> _WHAT IS EXPECTED_
Please copy out the material below with every "Viewport" swapped for "Window", keeping everything else the same.

> _WORKING DATA_
"""

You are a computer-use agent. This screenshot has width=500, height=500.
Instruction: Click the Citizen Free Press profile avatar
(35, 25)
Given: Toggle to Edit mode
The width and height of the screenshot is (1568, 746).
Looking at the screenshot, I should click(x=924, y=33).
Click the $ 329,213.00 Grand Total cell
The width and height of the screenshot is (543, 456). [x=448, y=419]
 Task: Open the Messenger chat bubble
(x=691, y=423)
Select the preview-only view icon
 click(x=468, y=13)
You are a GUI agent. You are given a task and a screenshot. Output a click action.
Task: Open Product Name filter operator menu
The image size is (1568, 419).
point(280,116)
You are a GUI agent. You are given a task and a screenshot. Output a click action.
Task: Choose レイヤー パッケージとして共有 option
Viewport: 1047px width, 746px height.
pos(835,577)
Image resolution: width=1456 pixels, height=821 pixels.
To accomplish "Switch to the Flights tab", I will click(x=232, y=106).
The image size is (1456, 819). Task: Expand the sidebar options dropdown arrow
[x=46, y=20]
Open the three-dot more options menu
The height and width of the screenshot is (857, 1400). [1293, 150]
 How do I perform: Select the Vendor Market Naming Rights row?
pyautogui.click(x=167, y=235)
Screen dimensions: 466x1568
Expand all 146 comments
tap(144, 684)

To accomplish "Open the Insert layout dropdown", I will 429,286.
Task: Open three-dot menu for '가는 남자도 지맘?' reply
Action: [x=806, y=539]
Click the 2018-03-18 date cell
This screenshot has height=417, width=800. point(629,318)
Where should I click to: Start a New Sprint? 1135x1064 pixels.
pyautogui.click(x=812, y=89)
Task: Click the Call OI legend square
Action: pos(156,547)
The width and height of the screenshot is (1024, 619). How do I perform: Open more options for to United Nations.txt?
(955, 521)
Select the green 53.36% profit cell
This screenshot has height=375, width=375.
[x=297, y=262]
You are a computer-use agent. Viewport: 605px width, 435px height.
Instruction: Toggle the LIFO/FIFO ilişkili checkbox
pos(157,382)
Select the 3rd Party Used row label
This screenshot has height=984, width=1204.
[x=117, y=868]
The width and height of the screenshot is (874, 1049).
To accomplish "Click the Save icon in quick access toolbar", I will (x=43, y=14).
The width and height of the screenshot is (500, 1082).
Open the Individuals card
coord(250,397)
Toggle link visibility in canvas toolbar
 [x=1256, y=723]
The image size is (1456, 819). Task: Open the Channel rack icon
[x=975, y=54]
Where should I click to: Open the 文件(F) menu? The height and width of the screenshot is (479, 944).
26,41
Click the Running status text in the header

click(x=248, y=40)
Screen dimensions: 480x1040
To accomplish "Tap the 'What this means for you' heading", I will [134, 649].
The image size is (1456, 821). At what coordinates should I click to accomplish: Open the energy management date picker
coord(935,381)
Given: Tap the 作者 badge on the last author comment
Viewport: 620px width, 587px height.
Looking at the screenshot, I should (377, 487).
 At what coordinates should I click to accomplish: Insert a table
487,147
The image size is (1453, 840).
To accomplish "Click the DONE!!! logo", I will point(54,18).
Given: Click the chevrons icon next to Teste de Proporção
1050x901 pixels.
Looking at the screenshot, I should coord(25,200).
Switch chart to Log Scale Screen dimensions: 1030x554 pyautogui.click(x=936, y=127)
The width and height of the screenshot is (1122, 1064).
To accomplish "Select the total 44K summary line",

"""

> _ANSWER TO THE EXERCISE_
You are a computer-use agent. This screenshot has width=500, height=500.
Instruction: Click the Citizen Free Press profile avatar
(35, 25)
Given: Toggle to Edit mode
The width and height of the screenshot is (1568, 746).
Looking at the screenshot, I should click(x=924, y=33).
Click the $ 329,213.00 Grand Total cell
The width and height of the screenshot is (543, 456). [x=448, y=419]
 Task: Open the Messenger chat bubble
(x=691, y=423)
Select the preview-only view icon
 click(x=468, y=13)
You are a GUI agent. You are given a task and a screenshot. Output a click action.
Task: Open Product Name filter operator menu
The image size is (1568, 419).
point(280,116)
You are a GUI agent. You are given a task and a screenshot. Output a click action.
Task: Choose レイヤー パッケージとして共有 option
Window: 1047px width, 746px height.
pos(835,577)
Image resolution: width=1456 pixels, height=821 pixels.
To accomplish "Switch to the Flights tab", I will click(x=232, y=106).
The image size is (1456, 819). Task: Expand the sidebar options dropdown arrow
[x=46, y=20]
Open the three-dot more options menu
The height and width of the screenshot is (857, 1400). [1293, 150]
 How do I perform: Select the Vendor Market Naming Rights row?
pyautogui.click(x=167, y=235)
Screen dimensions: 466x1568
Expand all 146 comments
tap(144, 684)

To accomplish "Open the Insert layout dropdown", I will 429,286.
Task: Open three-dot menu for '가는 남자도 지맘?' reply
Action: [x=806, y=539]
Click the 2018-03-18 date cell
This screenshot has height=417, width=800. point(629,318)
Where should I click to: Start a New Sprint? 1135x1064 pixels.
pyautogui.click(x=812, y=89)
Task: Click the Call OI legend square
Action: pos(156,547)
The width and height of the screenshot is (1024, 619). How do I perform: Open more options for to United Nations.txt?
(955, 521)
Select the green 53.36% profit cell
This screenshot has height=375, width=375.
[x=297, y=262]
You are a computer-use agent. Window: 605px width, 435px height.
Instruction: Toggle the LIFO/FIFO ilişkili checkbox
pos(157,382)
Select the 3rd Party Used row label
This screenshot has height=984, width=1204.
[x=117, y=868]
The width and height of the screenshot is (874, 1049).
To accomplish "Click the Save icon in quick access toolbar", I will (x=43, y=14).
The width and height of the screenshot is (500, 1082).
Open the Individuals card
coord(250,397)
Toggle link visibility in canvas toolbar
 [x=1256, y=723]
The image size is (1456, 819). Task: Open the Channel rack icon
[x=975, y=54]
Where should I click to: Open the 文件(F) menu? The height and width of the screenshot is (479, 944).
26,41
Click the Running status text in the header

click(x=248, y=40)
Screen dimensions: 480x1040
To accomplish "Tap the 'What this means for you' heading", I will [134, 649].
The image size is (1456, 821). At what coordinates should I click to accomplish: Open the energy management date picker
coord(935,381)
Given: Tap the 作者 badge on the last author comment
Window: 620px width, 587px height.
Looking at the screenshot, I should (377, 487).
 At what coordinates should I click to accomplish: Insert a table
487,147
The image size is (1453, 840).
To accomplish "Click the DONE!!! logo", I will point(54,18).
Given: Click the chevrons icon next to Teste de Proporção
1050x901 pixels.
Looking at the screenshot, I should coord(25,200).
Switch chart to Log Scale Screen dimensions: 1030x554 pyautogui.click(x=936, y=127)
The width and height of the screenshot is (1122, 1064).
To accomplish "Select the total 44K summary line",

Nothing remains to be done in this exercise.